Lord, we live in a context where there are so many voices that clamor for our attention, that demand our response, that claim that we owe our allegiance to them.  There are the voices of our own lusts and ambitions and pride and selfishness within and the clamoring voices of the world all around us.  Help us, please, by the powerful work of the Holy Spirit to hear above the din, the cacophony of competing voices, the clear voice of our Savior saying to us, “This is the way, walk in it.”  O give us ears to hear what the Holy Spirit says to His church, in Jesus’ name.  Amen.

 

Zechariah chapter 9 reading from verse 1:

 

“The burden of the word of the LORD is against the land of Hadrach and Damascus is its resting place.  For the LORD has an eye on mankind and on all the tribes of Israel, and on Hamath also, which border on it, Tyre and Sidon, though they are very wise.  Tyre has built herself a rampart and heaped up silver like dust, and fine gold like the mud of the streets.  But behold, the LORD will strip her of her possessions and strike down her power on the sea, and she shall be devoured by fire.

 

Ashkelon shall see it, and be afraid; Gaza too, and shall writhe in anguish; Ekron also, because its hopes are confounded.  The king shall perish from Gaza; Ashkelon shall be uninhabited; a mixed people shall dwell in Ashdod, and I will cut off the pride of Philistia.  I will take away its blood from its mouth, and its abominations from between its teeth; it too shall be a remnant for our God; it shall be like a clan in Judah, and Ekron shall be like the Jebusites.  Then I will encamp at my house as a guard, so that none shall march to and fro; no oppressor shall again march over them, for now I see with my own eyes.

 

Rejoice greatly, O daughter of Zion!  Shout aloud, O daughter of Jerusalem!  Behold, your king is coming to you; righteous and having salvation is he, humble and mounted on a donkey, on a colt, the foal of a donkey.  I will cut off the chariot from Ephraim and the war horse from Jerusalem; and the battle bow shall be cut off, and he shall speak peace to the nations; his rule shall be from sea to sea, and from the River to the ends of the earth.  As for you also, because of the blood of my covenant with you, I will set your prisoners free from the waterless pit.  Return to your stronghold, O prisoners of hope; today I declare that I will restore to you double.  For I have bent Judah as my bow; I have made Ephraim its arrow.  I will stir up your sons, O Zion, against your sons, O Greece, and wield you like a warrior’s sword.

 

Then the LORD will appear over them, and his arrow will go forth like lightning; the Lord GOD will sound the trumpet and will march forth in the whirlwinds of the south.  The LORD of hosts will protect them, and they shall devour, and tread down the sling stones, and they shall drink and roar as if drunk with wine, and be full like a bowl, drenched like the corners of the altar.

◆ Entries provided:
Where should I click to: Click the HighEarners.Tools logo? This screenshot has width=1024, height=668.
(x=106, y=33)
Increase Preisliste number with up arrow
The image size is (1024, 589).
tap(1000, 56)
==
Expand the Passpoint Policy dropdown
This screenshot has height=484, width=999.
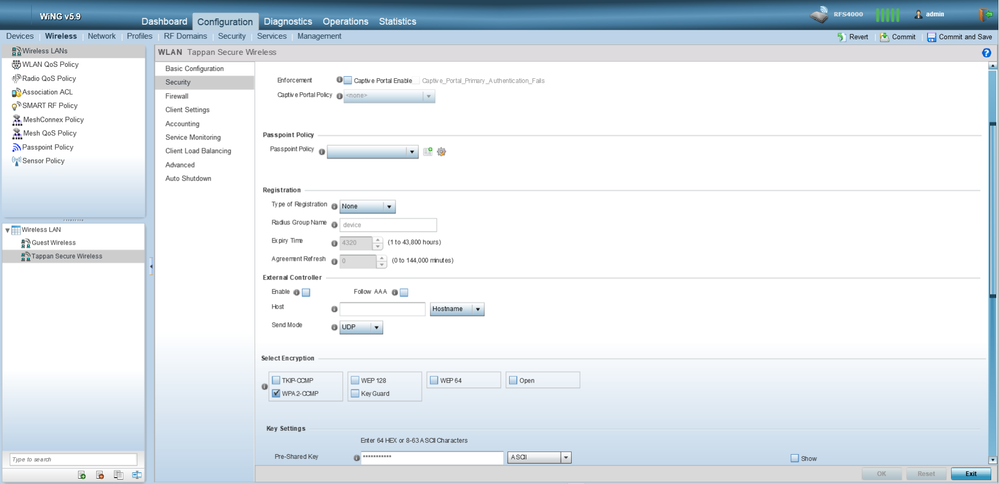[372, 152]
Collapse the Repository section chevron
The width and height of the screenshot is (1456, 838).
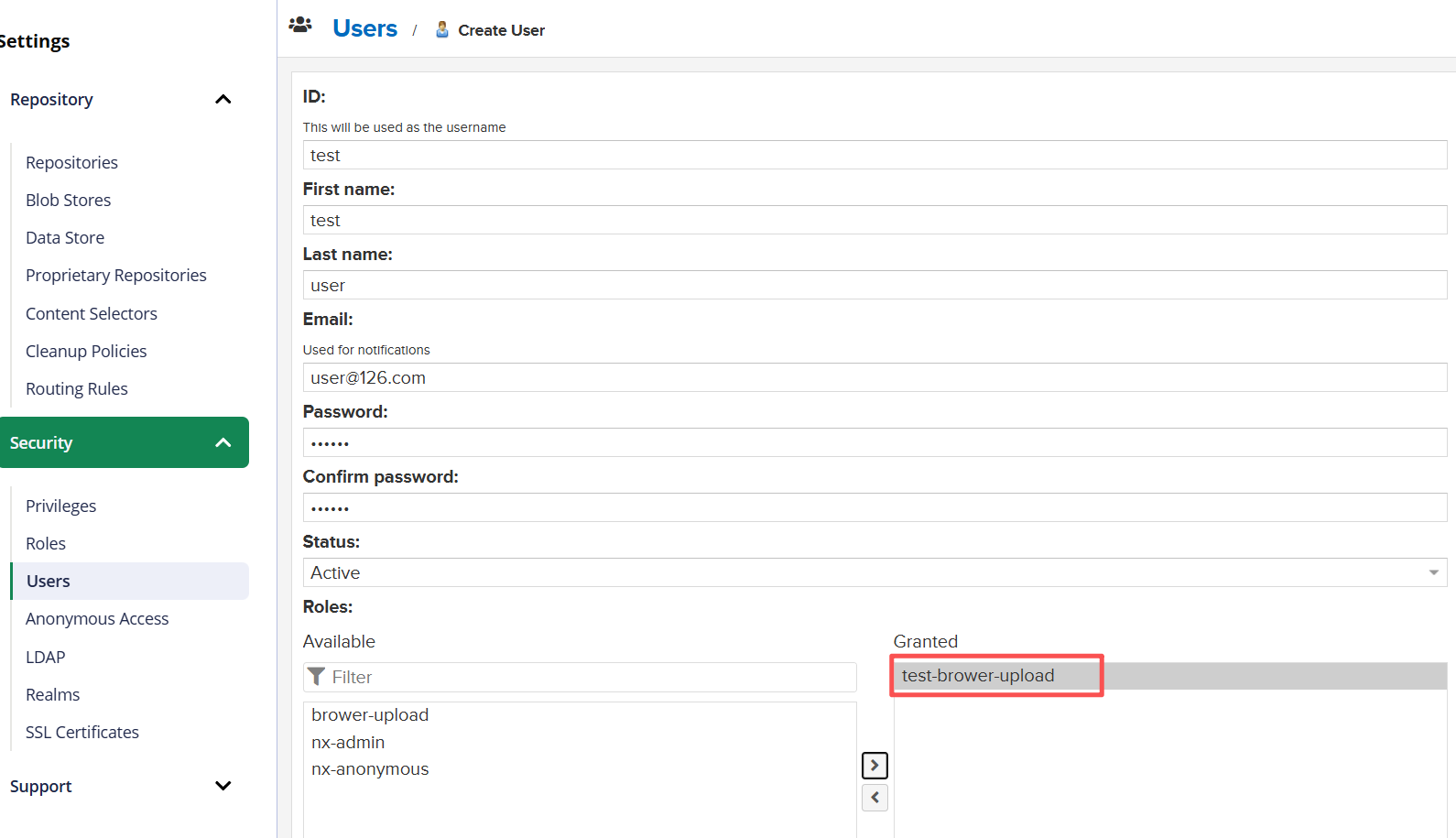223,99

◆ Exercise goal: Reproduce the portion of the Zechariah reading between "Ashkelon shall see" and "my own eyes.", inclusive. The data can be set aside entirely.

◆ Solution below:
Ashkelon shall see it, and be afraid; Gaza too, and shall writhe in anguish; Ekron also, because its hopes are confounded.  The king shall perish from Gaza; Ashkelon shall be uninhabited; a mixed people shall dwell in Ashdod, and I will cut off the pride of Philistia.  I will take away its blood from its mouth, and its abominations from between its teeth; it too shall be a remnant for our God; it shall be like a clan in Judah, and Ekron shall be like the Jebusites.  Then I will encamp at my house as a guard, so that none shall march to and fro; no oppressor shall again march over them, for now I see with my own eyes.